Important note: if you aren’t scanning a box that is yours, ensure you have the correct permission to do so. Although using Nmap is not illegal, you shouldn’t scan boxes that aren’t yours as it probably will be perceived as an attempt at intrusion.
Let’s start with a basic port scan to see which ports are open by issuing:
nmap -Pn <targetIP>
As we can see from the results, there are nine ports open on the host we scanned and Nmap has attempted to enumerate some of the service names. To demonstrate using a different scan technique and to get even more information on the services running on the ports, issue the following:
nmap -sS -sV <targetIP>
Pretty much the same as the last scan, only this time we used the more stealthy scan technique (TCP SYN) and a more intrusive port scan which enumerated all the services and their versions. The output seems to suggest that the host is running a Windows OS version between 7 and 10, based on what appears to be running on port 445. Let’s try and identify exactly which version of Windows it is by performing an OS detection scan by issuing:
nmap -sS -O <targetIP>
Again we used the TCP SYN scan technique for a more quiet scan and we also used the OS identification flag, however Nmap couldn’t identify exactly what OS the host is using. So let’s perform a far more aggressive scan by issuing:
nmap -A -T 5 <targetIP> -vv
Because we used the ‘very verbose’ flag, Nmap outputted a lot more information.

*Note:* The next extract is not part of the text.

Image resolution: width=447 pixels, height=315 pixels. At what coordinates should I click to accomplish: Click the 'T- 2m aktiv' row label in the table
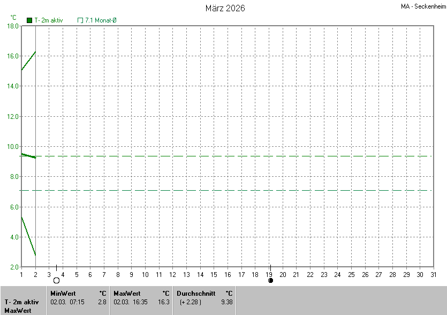21,302
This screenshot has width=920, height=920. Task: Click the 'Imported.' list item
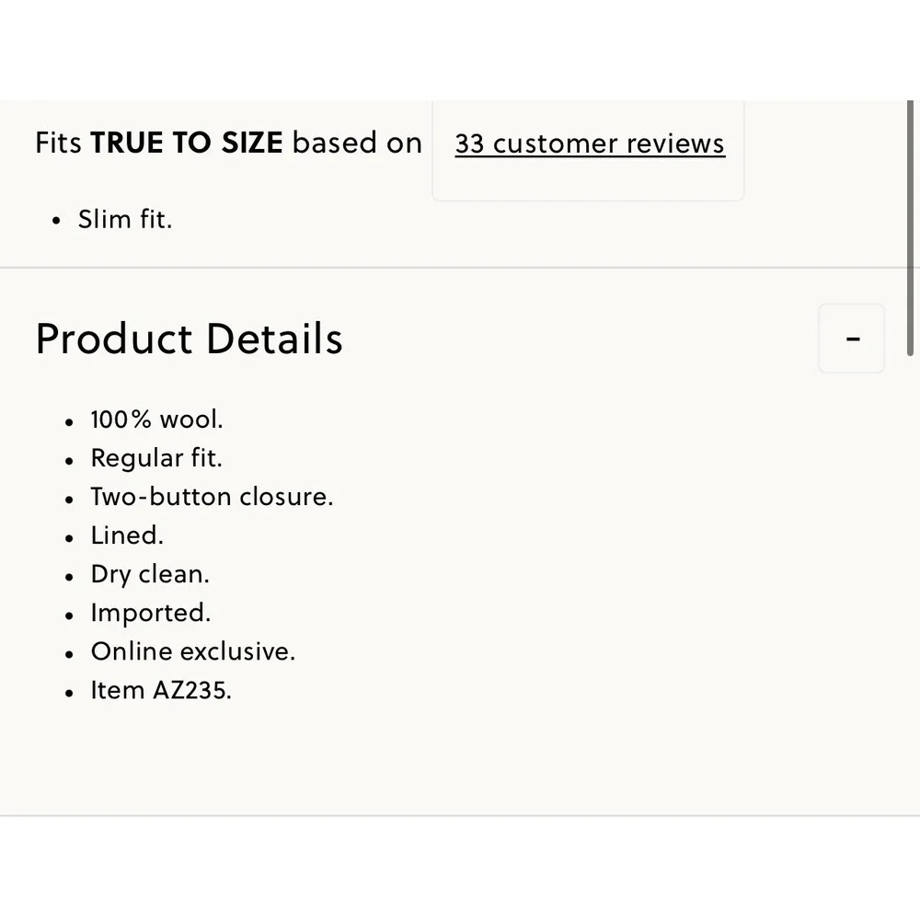[150, 613]
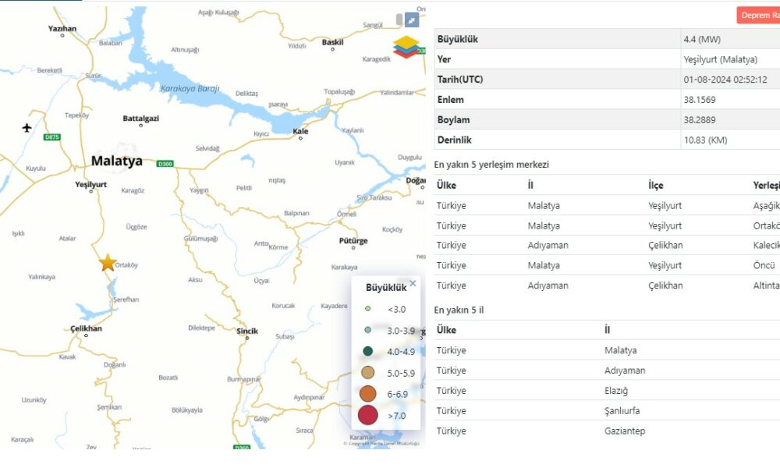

Not only did this scan validate the information we gathered on the service versions, we also now know the host is definitely running Windows 7. Finally let’s wrap up and scan the host for vulnerabilities using the vulnerability script by issuing:
nmap –script vuln <targetIP>
We will continue with the exploitation of this vulnerability in the next article on the Metasploit Framework.
In this article we have demonstrated how to use a variety of scan techniques, the successful enumeration of ports on a host, the services and the versions running on those ports, how to discover a hosts physical address (MAC), how to ascertain a hosts operating system and how to detect vulnerable services running on a host.